Here’s a confession: most of the time when I go to the Museum of Fine Arts, I wander without reading the placards that identify and explain each work. Instead, I eschew the edification of curatorial commentary and let my uneducated eyes lead me. What I’m looking for on these museum-rambles isn’t an art history lesson but something far more primal: I’m looking to feed my dreams.
I’m not a particularly imaginative person. Most of my waking hours are spent dealing with the-way-things-are, not envisioning the way-things-might-be. By night, I seldom dream anything memorable…and when I do remember my dreams, they tend to be filled with boring, mundane details, like yesterday’s laundry or tomorrow’s groceries. I’m the last person on the planet, in other words, who would dream of dragons: most of the time, I’m mired too deep in the daily drudgery.
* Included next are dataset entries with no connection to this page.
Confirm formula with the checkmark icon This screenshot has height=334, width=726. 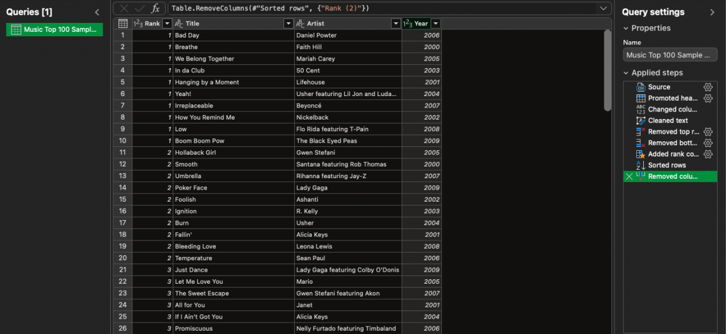point(139,8)
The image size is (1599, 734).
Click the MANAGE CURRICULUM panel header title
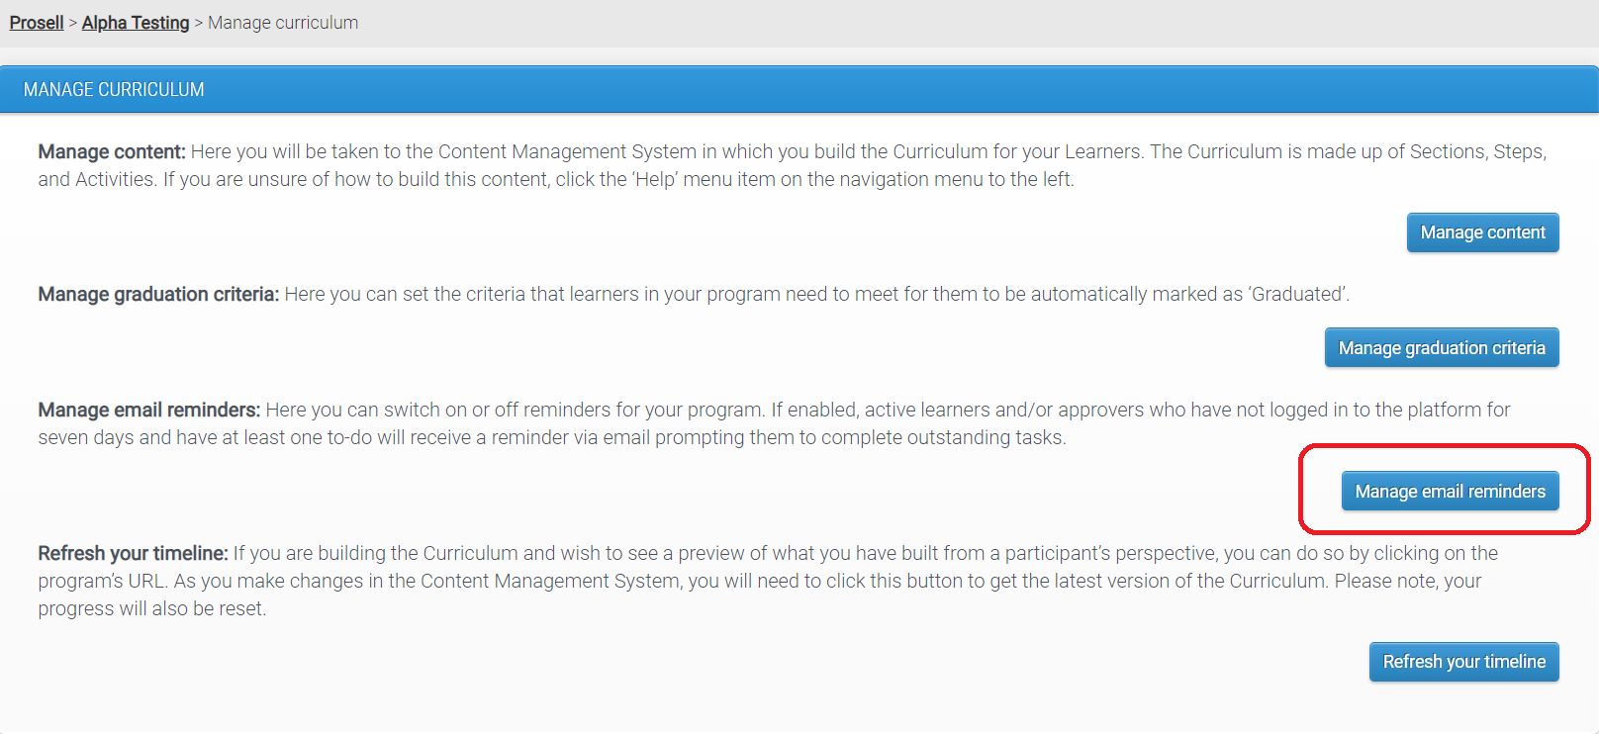[x=114, y=90]
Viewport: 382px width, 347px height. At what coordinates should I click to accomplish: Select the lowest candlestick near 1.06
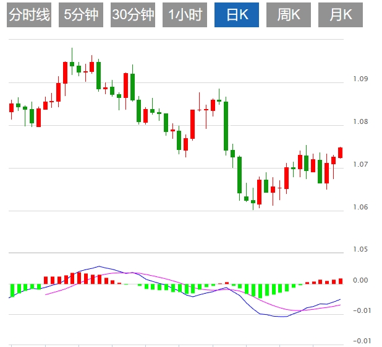pos(253,201)
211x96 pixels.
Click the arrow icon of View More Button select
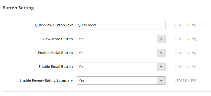[161, 39]
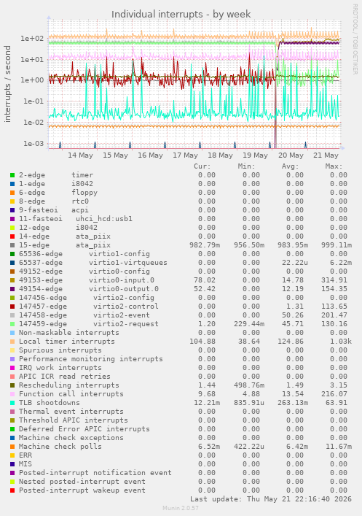Viewport: 362px width, 516px height.
Task: Click the orange floppy legend swatch
Action: pos(12,193)
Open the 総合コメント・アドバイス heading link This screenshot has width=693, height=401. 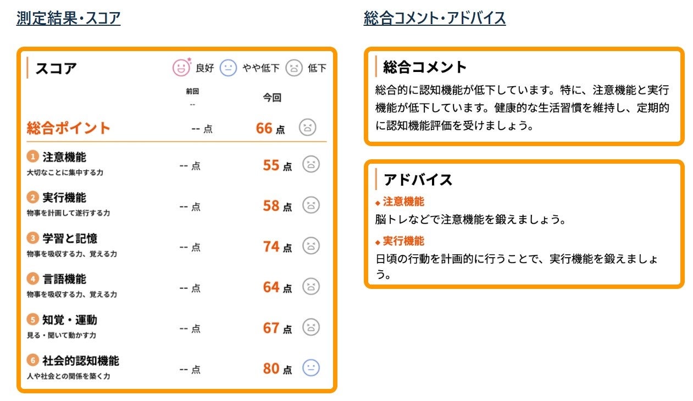(x=435, y=19)
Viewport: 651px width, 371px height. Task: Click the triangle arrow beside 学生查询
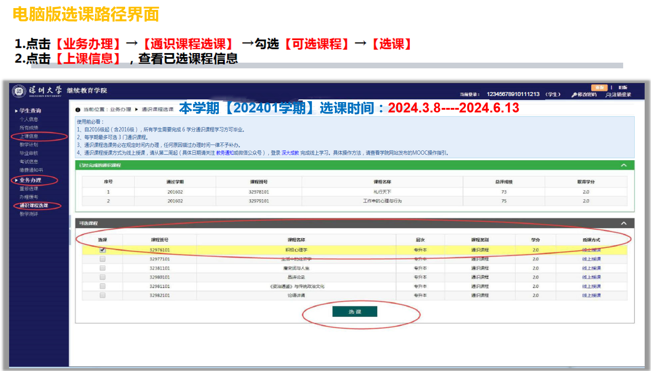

A museum, however, is a stockpile of the strange. If your own imagination is starved, you can go to a museum and glut yourself on the fantasies of others. I’ve never dreamed of dragons, but Soga Shōhaku clearly has, his version of the legendary creature sprawling over eight painted panels that span some 35 feet. Shōhaku died in 1781, but the dragon of his dreams lives on, mesmerizing people like me who could never imagine such a creature on our own.
If you want to see Soga Shōhaku’s “Dragon and Clouds” yourself, it will remain on display at the Museum of Fine Arts until July 6th.